The issues the Asian Tribune is touching here are ones Washington has been highlighting since the Eelam War IV ended in May 2009: Death of civilians which leads to accountability and transparency.
The US Department of Defense in the two subsequent revisions did not alter a section in the original 2015 Manual that states that when there is doubt about the identity of potential targets, commanders need not presume civilians are there. The revised Manual indicates (188.8.131.52) that at least some ‘voluntary’ human shields could be said to be “directly participating in hostilities” which would mean that they lose their protection from attack and would not need to be considered in the proportionality calculation.
Here’s Section 184.108.40.206 declares in the Manual: When the attacking forces causes harm (let’s for a moment assume the attacking forces are the Government of Sri Lanka military forces) that are the responsibility of the defending forces (assuming defending forces are the Tamil Tigers cadre) due to its use of voluntary human shields or due to employment of civilian personnel in or on military objectives, the responsibility of the defending forces is a factor that may be considered in determining whether such harm is excessive. In other words: Harms caused by the attacking force to voluntary human shields are the responsibility of the defending forces.
The issue that needs to be raised is: How can it be said that someone knowingly, actively, and – especially – voluntarily attempting to shield an otherwise legitimate military target from attack is doing anything other than directly participating in hostilities.
The Endeavor of the Asian Tribune here is to provide a reading and interpretation of the U.S. Law of War Manual.

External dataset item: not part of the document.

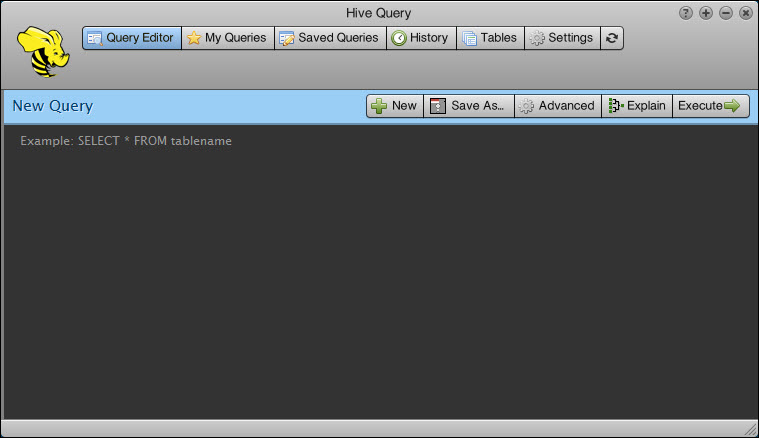The image size is (759, 438).
Task: Close the Hive Query window
Action: pyautogui.click(x=745, y=13)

This reading is vital at a time when the American Ambassador Teplitz in several statements has insinuated – we use the term insinuate – that Shavendra Silva was not suitable for the position of Army Commander having in her mind the civilian deaths during the final (March-May 2009) months of the battle between the GSL military and the Tamil Tigers fighting cadre. Gen. Silva commanded the Army’s 58thDivision in the final battle that defeated the Tamil Tigers.
Based on the Manual declarations, the enemy use of voluntary human shield may be considered as a factor in assessing the legality of an attack. Based on the facts and circumstances of a particular case, the commander may determine that persons characterized as voluntary human shields are taking direct part in hostilities.
It has been argued that it would undermine the legitimacy of Law of War if war fighters were told that legally-protected civilians were nevertheless allowed to volunteer to be human shields and thus effectively defend legitimate military targets.
It is to the interest of Sri Lanka’s national image and its standing in international forums, even at this late stage, that Sri Lankan defence strategists carefully look into what Washington and its overseas diplomatic representatives – which include Ambassador Alaina B. Teplitz – pronounce and proclaim what Sri Lanka should have done and need to undertake, and how those pronouncements go contrary to the position and stand taken by Washington in its own Law of Manual 2015 and the subsequent revisions in June and December 2016.
The Asian Tribune in this Political Note has endeavoured to highlight Washington’s sheer hypocrisy the manner in which it dealt with Sri Lanka during the war and thereafter to this day when Lt. General Shavendra Silva was installed as the Commander of the Army.
Two years ago this writer published a book Tamil Tigers’ Debt to America: U.S. Foreign-Policy Adventurism & Sri Lanka’s Dilemma with extensive research and investigative analysis – using the broad knowledge gained during his official association with the U.S. Department of Defence – disclosing Washington’s utter hypocrisy in its foreign policy dealings.